ObjectiveSevoflurane is used in anesthesia for surgery including in organ transplantation. We investigated the role of a non-coding single-stranded microRNA, miR-495-3p, in the sevoflurane-induced neurotoxicity using a mouse hippocampal neuronal cell line (HT22). MethodsThe levels of miR-495-3p in sevoflurane-exposed mice and HT22 cells were determined via RT-qPCR. The role of miR-495-3p on cell viability and apoptosis were determined by CCK-8 and flow cytometric assay, respectively. Western blotting was explored to measure levels of Bax, Bcl-2, active caspase 3, BDNF, p-ERK/ERK and p-CREB/CREB in HT22 cells. ELISA assay was used to examine the levels of reactive oxygen species (ROS), superoxide dismutase (SOD) and glutathione peroxidase (GPX) in cells. Dual luciferase reporter assay was used to explore the interaction of miR-495-3p and BDNF. ResultsThe level of miR-495-3p was increased sevoflurane-exposed mice and in sevoflurane-treated HT22 cells. Downregulation of miR-495-3p inhibited sevoflurane-induced apoptosis and promoted cell proliferation by upregulating the proteins of Bcl-2 and downregulating the expressions of Bax and active caspase-3 in HT22 cells.

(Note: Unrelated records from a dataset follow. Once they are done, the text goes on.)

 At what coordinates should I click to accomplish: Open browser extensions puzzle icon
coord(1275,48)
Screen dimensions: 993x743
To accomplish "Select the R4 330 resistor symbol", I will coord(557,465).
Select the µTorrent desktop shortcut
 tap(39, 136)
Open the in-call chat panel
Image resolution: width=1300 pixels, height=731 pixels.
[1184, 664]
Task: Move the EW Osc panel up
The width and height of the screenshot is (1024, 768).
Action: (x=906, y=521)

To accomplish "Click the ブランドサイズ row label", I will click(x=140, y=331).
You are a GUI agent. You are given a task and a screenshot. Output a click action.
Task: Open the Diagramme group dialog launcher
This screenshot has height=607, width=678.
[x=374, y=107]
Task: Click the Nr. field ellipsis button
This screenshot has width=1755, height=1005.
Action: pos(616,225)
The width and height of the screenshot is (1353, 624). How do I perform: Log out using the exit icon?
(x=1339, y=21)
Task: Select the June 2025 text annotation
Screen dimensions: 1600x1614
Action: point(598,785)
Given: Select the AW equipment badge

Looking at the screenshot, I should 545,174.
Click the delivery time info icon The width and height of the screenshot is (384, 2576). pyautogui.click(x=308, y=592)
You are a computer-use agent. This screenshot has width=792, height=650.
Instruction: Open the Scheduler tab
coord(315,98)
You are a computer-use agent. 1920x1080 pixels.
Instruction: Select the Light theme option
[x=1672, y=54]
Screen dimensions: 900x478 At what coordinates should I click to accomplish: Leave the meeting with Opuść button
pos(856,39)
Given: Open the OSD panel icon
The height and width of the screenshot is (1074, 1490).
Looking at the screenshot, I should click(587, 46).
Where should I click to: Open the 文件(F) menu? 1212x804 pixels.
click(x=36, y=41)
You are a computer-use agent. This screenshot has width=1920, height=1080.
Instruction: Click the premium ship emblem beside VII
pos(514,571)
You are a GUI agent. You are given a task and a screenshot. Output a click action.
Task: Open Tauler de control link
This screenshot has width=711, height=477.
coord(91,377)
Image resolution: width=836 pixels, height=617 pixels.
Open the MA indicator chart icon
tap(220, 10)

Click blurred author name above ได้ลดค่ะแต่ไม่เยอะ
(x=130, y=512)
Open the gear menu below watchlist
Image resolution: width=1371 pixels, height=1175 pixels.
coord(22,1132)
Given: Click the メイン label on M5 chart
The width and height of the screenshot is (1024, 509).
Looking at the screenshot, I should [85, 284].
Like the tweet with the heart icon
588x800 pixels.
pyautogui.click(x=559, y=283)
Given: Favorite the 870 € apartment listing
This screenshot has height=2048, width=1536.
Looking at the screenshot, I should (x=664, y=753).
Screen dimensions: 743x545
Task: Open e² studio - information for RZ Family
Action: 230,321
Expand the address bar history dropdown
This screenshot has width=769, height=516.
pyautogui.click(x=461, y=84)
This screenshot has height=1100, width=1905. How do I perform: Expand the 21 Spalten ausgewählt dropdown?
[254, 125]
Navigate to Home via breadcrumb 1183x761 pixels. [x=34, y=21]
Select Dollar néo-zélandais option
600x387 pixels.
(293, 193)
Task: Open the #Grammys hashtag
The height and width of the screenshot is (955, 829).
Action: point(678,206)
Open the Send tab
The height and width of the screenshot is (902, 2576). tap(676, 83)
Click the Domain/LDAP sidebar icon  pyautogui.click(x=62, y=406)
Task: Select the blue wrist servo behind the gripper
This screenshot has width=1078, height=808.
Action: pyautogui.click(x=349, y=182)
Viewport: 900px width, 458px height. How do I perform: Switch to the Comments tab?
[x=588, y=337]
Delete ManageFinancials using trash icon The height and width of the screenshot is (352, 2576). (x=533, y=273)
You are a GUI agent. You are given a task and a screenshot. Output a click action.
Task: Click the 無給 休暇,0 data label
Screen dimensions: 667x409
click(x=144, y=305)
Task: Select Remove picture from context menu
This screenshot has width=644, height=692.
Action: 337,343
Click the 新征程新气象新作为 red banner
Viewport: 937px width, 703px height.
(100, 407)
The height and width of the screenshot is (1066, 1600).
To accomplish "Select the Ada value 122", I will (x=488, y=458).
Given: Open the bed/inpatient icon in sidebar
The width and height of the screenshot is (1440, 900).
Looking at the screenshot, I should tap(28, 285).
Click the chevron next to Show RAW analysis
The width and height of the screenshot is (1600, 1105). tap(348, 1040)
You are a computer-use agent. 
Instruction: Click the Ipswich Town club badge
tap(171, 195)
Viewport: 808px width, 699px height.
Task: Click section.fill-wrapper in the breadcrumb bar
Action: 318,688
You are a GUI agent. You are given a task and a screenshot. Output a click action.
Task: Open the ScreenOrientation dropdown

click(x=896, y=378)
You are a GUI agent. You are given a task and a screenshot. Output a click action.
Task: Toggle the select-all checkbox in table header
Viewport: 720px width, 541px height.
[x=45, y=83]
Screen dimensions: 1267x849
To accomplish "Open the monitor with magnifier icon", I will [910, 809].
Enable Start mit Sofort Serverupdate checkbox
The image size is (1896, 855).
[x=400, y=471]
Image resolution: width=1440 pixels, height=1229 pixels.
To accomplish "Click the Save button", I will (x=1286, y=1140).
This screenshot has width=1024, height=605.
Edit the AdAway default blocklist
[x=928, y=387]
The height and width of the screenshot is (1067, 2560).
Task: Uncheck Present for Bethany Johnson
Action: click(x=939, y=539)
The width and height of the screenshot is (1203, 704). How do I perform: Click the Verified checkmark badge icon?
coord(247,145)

In addition, inhibition of miR-495-3p alleviated sevoflurane-induced oxidative injuries in HT22 cells via decline of ROS and upregulation of SOD and GPX. MiR-495-3p can inhibit the ERK/CREB pathway by targeting BDNF. ConclusionDownregulation of miR-495-3p can decrease oxidative status in HT22 cells and alleviate sevoflurane-induced cytotoxicity through stimulating the BDNF/ERK/CREB pathway.